• **THINGS TO DO**
• 1. According to the Lumia 1520.3 ROM thread, what version and build is the ROM?
• 2. From the Lumia 1520.3 ROM thread, output everything from "I added some" down to "augustinionut (Dec 10, 2018)", copied word for word.

• **SELECTED PASSAGE**
:::

# **testing** Lumia 1520.3 ROM



## nate0 (Dec 8, 2018)

I've been working on a custom ROM for the Lumia 1520.3 RM-938 32gb.

The variant info for the model I'm working with is below.

I wanted to know if there were any users out there US or non-US that would be wanting or willing to test a 1520.3 ROM with me.
*-You need to be able to understand and be capable of using Windows Phone Internals to unlock your phone
-Your device must be a 32GB model with Samsung eMMC
-This ROM is for the 1520.3 (RM-938) only, and was not tested for the 1520 (RM-939) or 1520.1 (RM-937).  However, I own a 32GB RM-940 (1520.2) and this ROM does successfully flash to that device and work.
-Like any altering of any device outside of stock or OEM specifications, there is a chance for something to go wrong. Even though most errors or issues can be reversed or fixed you could potentially render your device useless or damage it in other ways.  You would be willing to do this at your own risk.
-It would be best/ideal to do this with a spare device and not your main daily phone*

I currently use T-mobile US so one of the customizations I did was to alter the NVI settings and provisioning files to use t-mobile US HD voice and LTE bands.  I also removed some of the apps, and made a couple of other changes just for testing.  I'm limited in what I can verify works for cellular tweaks and changes since I only use T-Mobile US.

If anyone is interested, let me know here and I'll post up a link to the image files. If not no worries. I'll link what I come up with either way at some point.

Model info: Lumia 1520.3 RM-938 Product code: 059V6X0 with 29.1GB Samsung eMMC

ROM info: Version 1703 Build 10.0.15063.1446

UPDATE:
I've moved to another area of focus and so for now I ended troubleshooting and building this particular ROM further.  However what I ended up with I have posted a link for as I said I would.  The only real changes from what the original ROM was is I added my own NVI files under \Programs\CommonFiles\OEM\Public\Nokia\MultiVariant\MCC-310\ and replaced the default variant NVI files with the same.  I replaced the ADC files under \Programs\CommonFiles\ADC with that of the T-Mobile 640 LTE variant. I also removed some xap files that I personally found annoying or had no use for.  That is about it.

Flash this at your own risk of course LINK


----------



## RomanMel (Dec 10, 2018)

*Testing Lumia 1520.3 ROM*

Hi, Sir !
I am ready to participate in new OS testing. I have Lumia 1520 RM-937, in Europe


----------



## nate0 (Dec 10, 2018)

RomanMel said:


> Hi, Sir !
> I am ready to participate in new OS testing. I have Lumia 1520 RM-937, in Europe

Click to collapse



I added some bullets in RED. Please review them in the first post and let me know if you understand or if you have any questions.


----------



## augustinionut (Dec 10, 2018)

Nate0, how you unbricked the phone?


----------



## nate0 (Dec 10, 2018)

augustinionut said:


> Nate0, how you unbricked the phone?

Click to collapse



My RM-939 is still bricked. I'm almost positive the uuid of the critical partitions are mismatched and maybe more...but going forward I did not work with that particular variant anymore since its modem nvi hard parameters (China Unicom) limited me for what I was originally trying to do anyway.


----------



## mirhl (Jan 9, 2019)

:::

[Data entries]
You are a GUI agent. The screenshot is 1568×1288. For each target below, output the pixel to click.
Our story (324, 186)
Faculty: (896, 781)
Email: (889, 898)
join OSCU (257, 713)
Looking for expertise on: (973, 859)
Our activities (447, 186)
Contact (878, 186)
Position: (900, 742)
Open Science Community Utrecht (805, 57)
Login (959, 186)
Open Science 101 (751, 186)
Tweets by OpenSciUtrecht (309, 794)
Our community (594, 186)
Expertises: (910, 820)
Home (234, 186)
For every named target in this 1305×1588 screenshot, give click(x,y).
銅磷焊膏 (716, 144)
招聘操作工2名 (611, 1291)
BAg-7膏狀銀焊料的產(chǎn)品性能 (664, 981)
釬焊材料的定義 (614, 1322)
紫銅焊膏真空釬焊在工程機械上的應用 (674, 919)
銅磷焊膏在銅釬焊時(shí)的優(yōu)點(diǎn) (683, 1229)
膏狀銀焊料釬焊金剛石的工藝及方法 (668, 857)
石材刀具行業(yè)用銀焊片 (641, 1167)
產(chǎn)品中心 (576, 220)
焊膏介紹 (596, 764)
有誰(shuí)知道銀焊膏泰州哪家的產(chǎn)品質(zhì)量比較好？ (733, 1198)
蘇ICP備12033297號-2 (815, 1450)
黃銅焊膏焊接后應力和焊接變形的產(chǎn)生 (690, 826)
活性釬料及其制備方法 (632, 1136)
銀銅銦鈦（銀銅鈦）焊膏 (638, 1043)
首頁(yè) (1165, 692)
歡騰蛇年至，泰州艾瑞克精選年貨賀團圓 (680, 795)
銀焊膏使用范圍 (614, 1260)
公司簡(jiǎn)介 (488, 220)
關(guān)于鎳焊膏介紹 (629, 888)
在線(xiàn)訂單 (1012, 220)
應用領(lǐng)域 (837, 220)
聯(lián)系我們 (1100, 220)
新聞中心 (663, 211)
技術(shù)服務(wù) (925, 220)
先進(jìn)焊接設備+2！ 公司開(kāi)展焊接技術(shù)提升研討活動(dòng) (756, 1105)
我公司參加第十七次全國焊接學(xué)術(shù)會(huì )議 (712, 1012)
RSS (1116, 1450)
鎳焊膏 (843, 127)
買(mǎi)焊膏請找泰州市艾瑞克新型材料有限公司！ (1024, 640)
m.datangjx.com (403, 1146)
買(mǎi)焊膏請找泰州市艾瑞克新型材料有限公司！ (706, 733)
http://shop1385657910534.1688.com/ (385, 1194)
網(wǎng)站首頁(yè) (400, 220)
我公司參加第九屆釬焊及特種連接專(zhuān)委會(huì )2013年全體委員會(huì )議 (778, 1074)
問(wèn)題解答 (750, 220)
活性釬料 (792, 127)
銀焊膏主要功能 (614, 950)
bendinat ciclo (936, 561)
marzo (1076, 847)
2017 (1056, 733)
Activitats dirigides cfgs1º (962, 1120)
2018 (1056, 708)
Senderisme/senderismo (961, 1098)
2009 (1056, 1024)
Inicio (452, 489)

:::

• **SOLUTIONS BY TASK**
• 1. Version 1703, Build 10.0.15063.1446.

• 2.
I added some bullets in RED. Please review them in the first post and let me know if you understand or if you have any questions.


----------



## augustinionut (Dec 10, 2018)